Nel contributo di Manasse si sottolinea in primo luogo il ruolo rivestito oggi dall’euro nell’economia e negli scambi internazionali. L’euro è la seconda valuta di riserva delle banche centrali del mondo e rappresenta anche la seconda valuta più utilizzata nel commercio internazionale. Questo conferisce valore alla moneta, un po’ come avviene con l’utilizzo del telefono: più si utilizza nel mondo maggiore è la sua utilità.
All’inizio degli anni ’90, le nazioni europee si sono trovate davanti ad un bivio: sacrificare la propria sovranità monetaria oppure la libertà di circolazione di capitali, ostacolata dalle continue “svalutazioni competitive”.
Si optò per la prima scelta che avrebbe portato l’attuazione di una politica monetaria comune scongiurando i rischi valutari e inflazionistici. Per l’Italia, che in passato aveva spesso fatto ricorso allarma della svalutazione competitiva della lira, questa fu una grande novità.
Tanti italiani si domandano cosa sarebbe successo se l’Italia non avesse mai adottato l’euro. Paolo Manasse insieme a Tommaso Nannicini e Alessandro Saia, hanno tentato di replicare l’andamento dell’economia italiana se questa avesse continuato ad avere la lira. Per farlo, come si vede dal grafico in basso, si utilizza un indice sintetico composto che traccia la crescita dei Paesi fuori dall’ euro. Da questo studio, non si evidenziano sostanziali differenzi tra i due sentieri di crescita che l’economia italiana avrebbe imboccato con o senza l’adozione dell’euro.
In pratica, quello che il professor Manasse vuole far comprendere è che le performance dell’economia italiana dipendono soprattutto da altri fattori quali la bassa produttività e innovazione tecnologica, la corruzione, la governance delle banche e l’inefficienza della pubblica amministrazione.

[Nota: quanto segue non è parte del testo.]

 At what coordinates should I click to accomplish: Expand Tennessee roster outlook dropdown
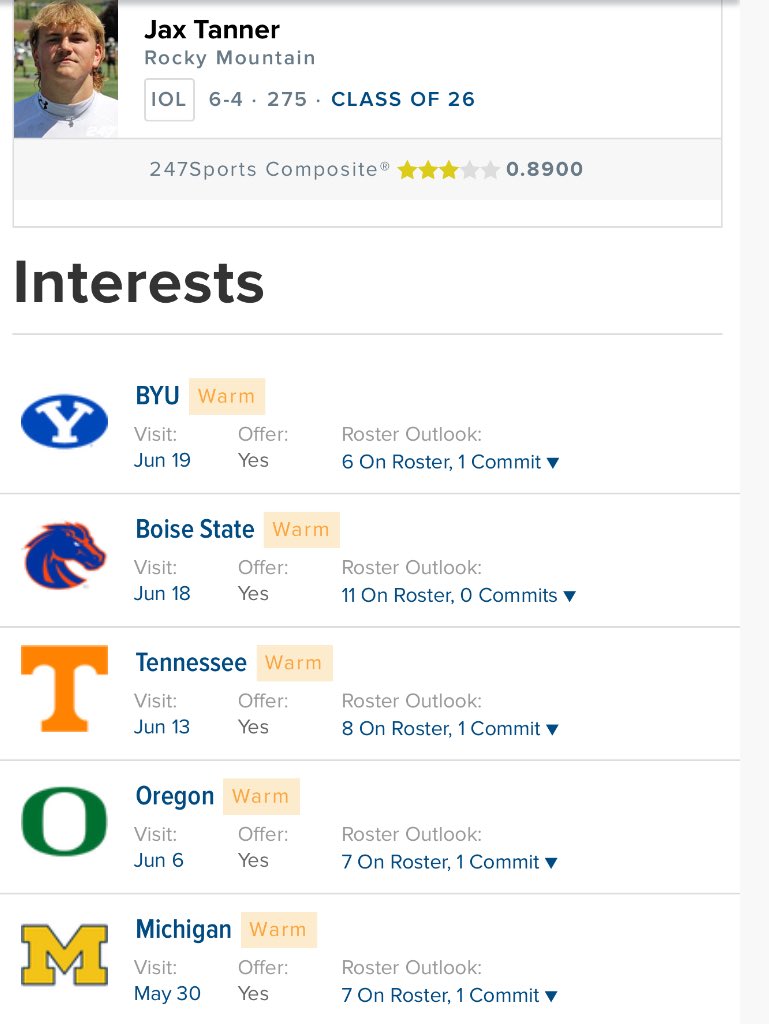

I pochi precedenti storici sulla rottura di aree monetarie, tra l’altro difficilmente comparabili, non rendono certamente agile il compito di stimare le conseguenze di un’ Italexit. Così come avviene oggi per il Regno Unito, con la Brexit, è possibile immaginare due scenari: un’uscita ordinata, o soft Italexit, e un’uscita disordinata o hard Italexit.
Secondo Manasse, le possibilità di riuscita della prima opzione sono molto esigue. Una soft Italexit, prevedrebbe un’uscita “negoziata” tra l’Italia e l’UE volta alla modifica dei Trattati. Questa strada però richiederebbe tempi molto lunghi e rischierebbe facilmente di sfociare nello scenario hard.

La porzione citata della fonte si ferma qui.